The Canadian Radio-television and Telecommunications Commission (CRTC) announced a bold move to foster wireless competition: it will regulate certain wholesale rates that Bell, Rogers, and Telus charge smaller carriers. The interim rates are effective today, but the regulator is requiring the incumbents to file final proposed rates by November 4, 2015.
It started one-and-a-half years ago: following complaints of unjust discriminatory practices against smaller wireless players, the CRTC announced that it would examine wholesale roaming rates. Half a year later, it announced the ban of exclusivity clauses in roaming agreements and capped the rates.
Seven months ago, the regulator launched hearings aimed to scan the country’s wholesale wireless market. It took seven long months, but today the CRTC released its recommendations on the matter.
“With more than 28 million subscribers, the wireless sector is of tremendous importance to Canada’s economy. Innovation that leverages the use of wireless networks now forms part of our daily life and the important role of wireless technology increases each and every day. With microcomputers that fit in our palm, pocket or purses, we can do our banking, check up on our kids or elderly parents, apply for jobs, register for Government services or stay in contact with our friends, co-workers or clients. The measures that we are putting in place today in the wireless market will ensure that Canadians continue to have more choice as well as innovative high-quality services,” said Jean-Pierre Blais, Chairman of the CRTC.
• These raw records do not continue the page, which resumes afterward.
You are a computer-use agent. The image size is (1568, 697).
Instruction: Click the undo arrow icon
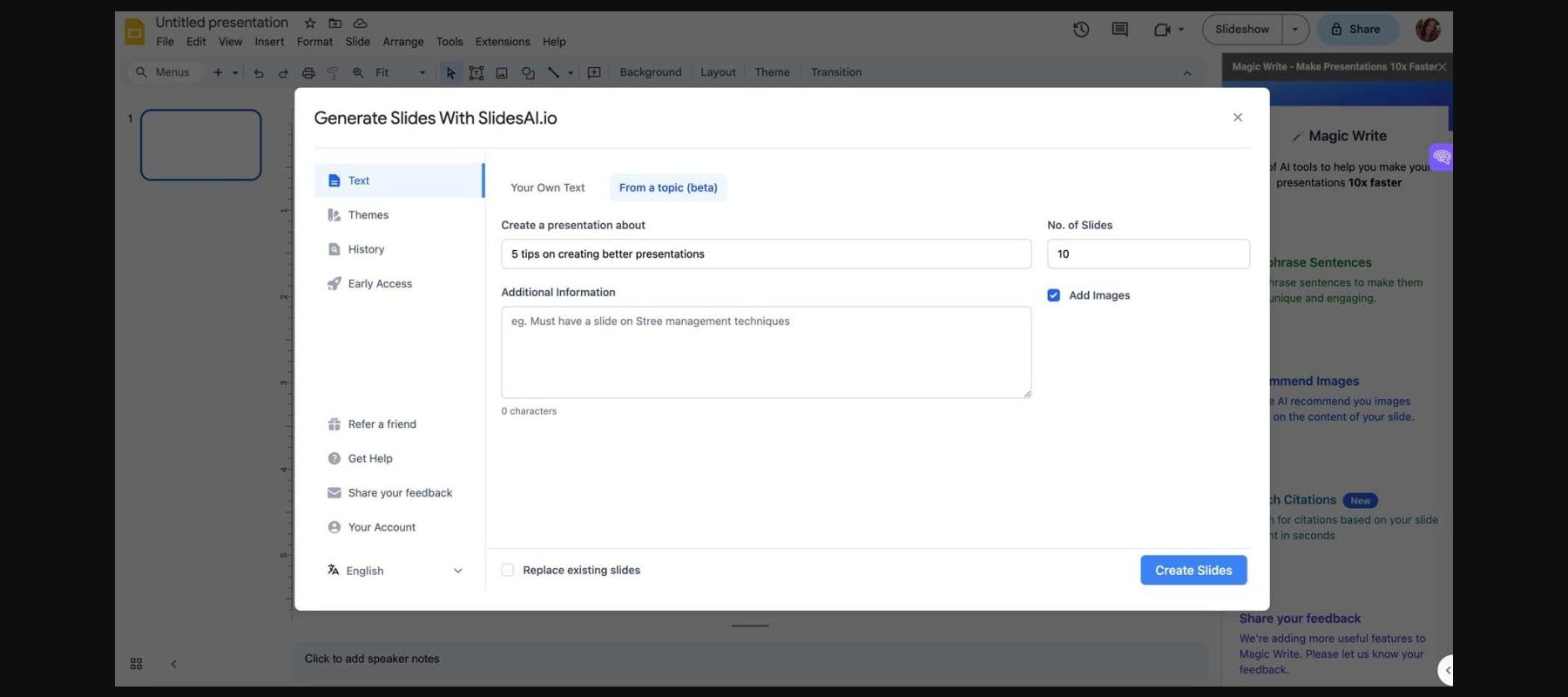pyautogui.click(x=259, y=73)
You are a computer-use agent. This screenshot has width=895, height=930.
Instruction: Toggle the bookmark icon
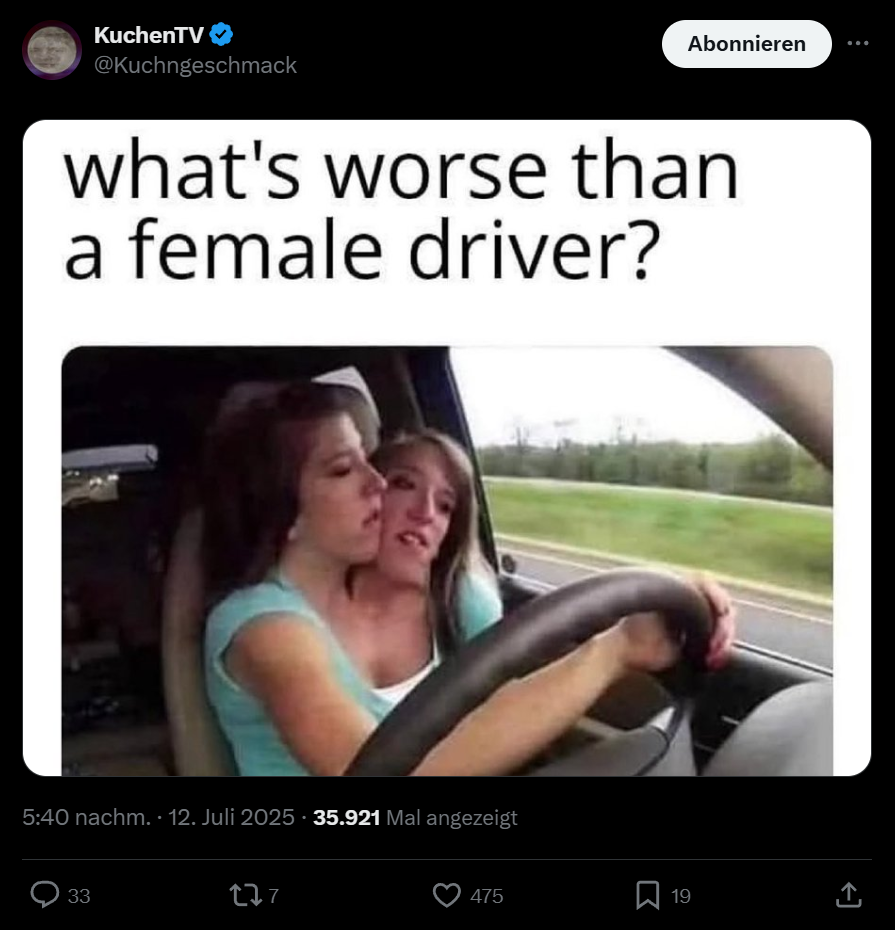[x=648, y=895]
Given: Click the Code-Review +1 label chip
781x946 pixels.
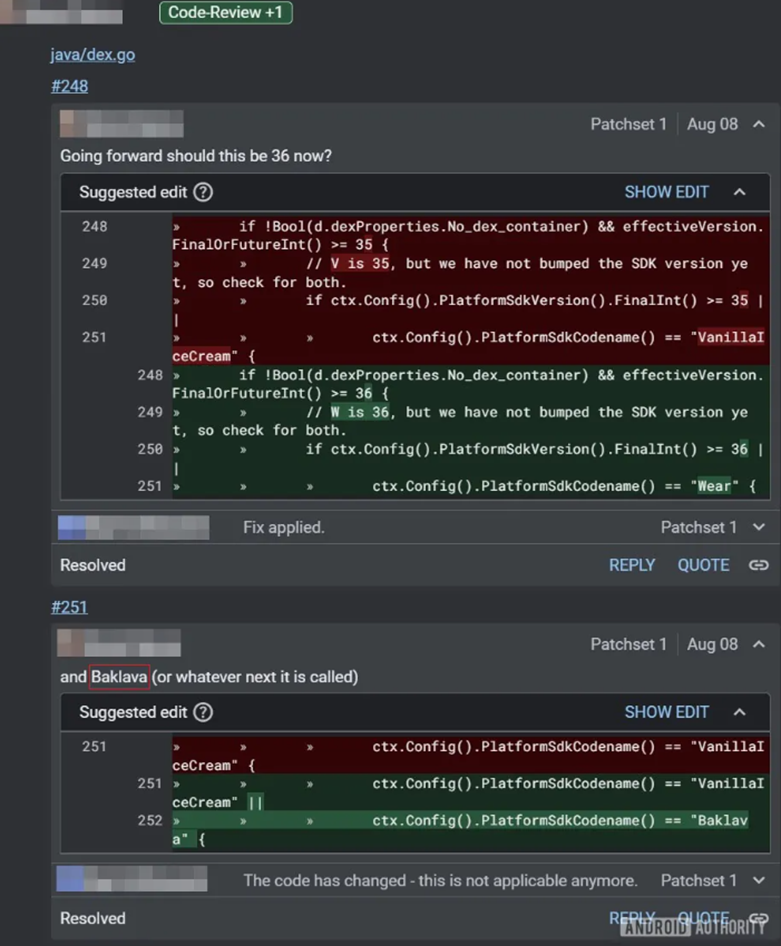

When the CRTC imposed the — temporary — wholesale roaming cap, the regulator didn’t consider important aspects of such a ruling. While this was a great step forward for many smaller players negotiating deals with incumbents, it turned against them in scenarios when the incumbents negotiated agreements with them in areas where local players had better network coverage (consider SaskTel, MTS and Videotron). These two carriers have contacted the CRTC and said the roaming rules need some fine tuning, as the rules are hurting their business in their current form, hence killing competition.
Today’s ruling aims to solve this matter and foster wireless competition in the country. It will do that by recommending that the government repeal the roaming caps (introduced earlier) that remain in place. Also, it aims to take action to reduce the roadblocks that MVNO (mobile virtual network operators) face.